The downfall of Silicon Valley Bank has led to a flurry of companies and entrepreneurs moving their money to the more reputable banks: JPMorgan Chase, Bank of America, Citigroup, and Wells Fargo.
Ryan Gilbert, head of Launchpad Capital, shared that people are trying to determine which banking establishment is the most reliable. He pointed out that although you could think that you had chosen the most secure bank, it is not possible to predict when something unexpected may happen. Consequently, he transferred his account to Chase.
Brex has found success in its corporate credit cards, while Meow has seen success in allowing people to gain interest off of government bonds, as well as offering accounts with BNY Mellon Pershing. Brandon Arvanaghi, CEO of Meow, shared in a telephone interview that they have been inundated with inbounds and have been working around the clock. It's not just SVB startups or customers either, according to Arvanaghi.
Arvanaghi notes that people have begun to consider counterparty risk, which pertains to if someone fails to comply with an agreement. For instance, the FDIC is not required to fulfill loan contracts in the event of a bank collapse. SVB, however, has declared they will meet their debt commitments, which was not certain a week ago, and are even providing new loans.
Companies are diversifying their resources by keeping capital in multiple banks to protect against risk. Unfortunately, this is not the most advantageous option. Matt Cohen from Ripple Ventures in Toronto explains that banks tend to treat those who keep large sums in their accounts differently. Additionally, it is too complicated to divide payroll among many accounts.
It is hard to determine the long-term results of this situation. SVB is likely to be sold, completely or in part, though probably not to a large bank. Cohen expressed concern that regional banks will be hurt by this, and that when everything is over, the large banks will have even more power.
It is uncertain what the startup economy implies. Startups are distinct from other companies since they often consume capital - normally a massive sum is invested when the account is opened, and then the amount decreases. Meanwhile, established companies have more capital coming in. Additionally, SVB was more eager to cooperate with startups than most other banks. "We do not know how many of the large banks are interested in the business that startups are bringing to them," says Arjun Kapur, the co-founder of Forecast Labs.
Kapur anticipated that startups will be more wary and become more prudent. Startups have already been lessening costs in response to the unpredictable nature of the economy in the last year; it may be expected that companies will spend less on marketing and other areas until they have a better understanding of what will take place.

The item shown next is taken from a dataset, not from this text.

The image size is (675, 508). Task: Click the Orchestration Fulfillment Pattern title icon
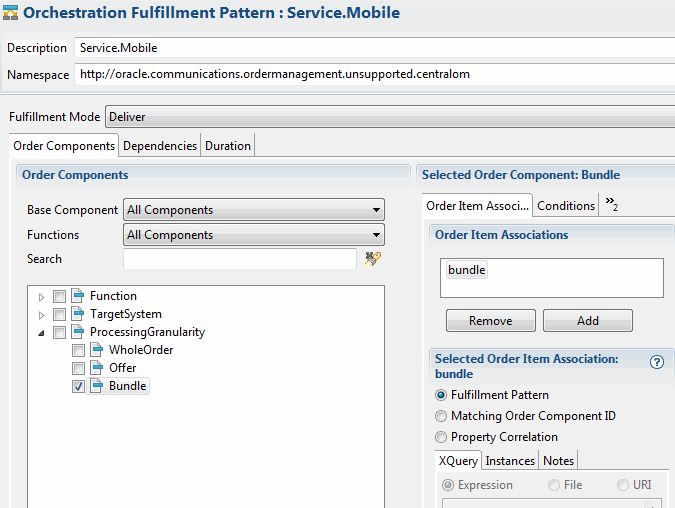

Tanner Hackett, the CEO of Counterpart Insurance, which offers insurance for small businesses, has warned that a possible outcome of SVB's downfall could be more layoffs. In order to become profitable, he believes that businesses will have to be more cautious with their money, especially if they have difficulty procuring new funding or debt.
The Federal Reserve has been taking drastic steps to address inflation, which has included a surge in interest rates. Nevertheless, the downfall of SVB, Silvergate, and Signature crypto banks could hinder the Fed's progress in further increasing rates, or at least, slow down the rate of increase.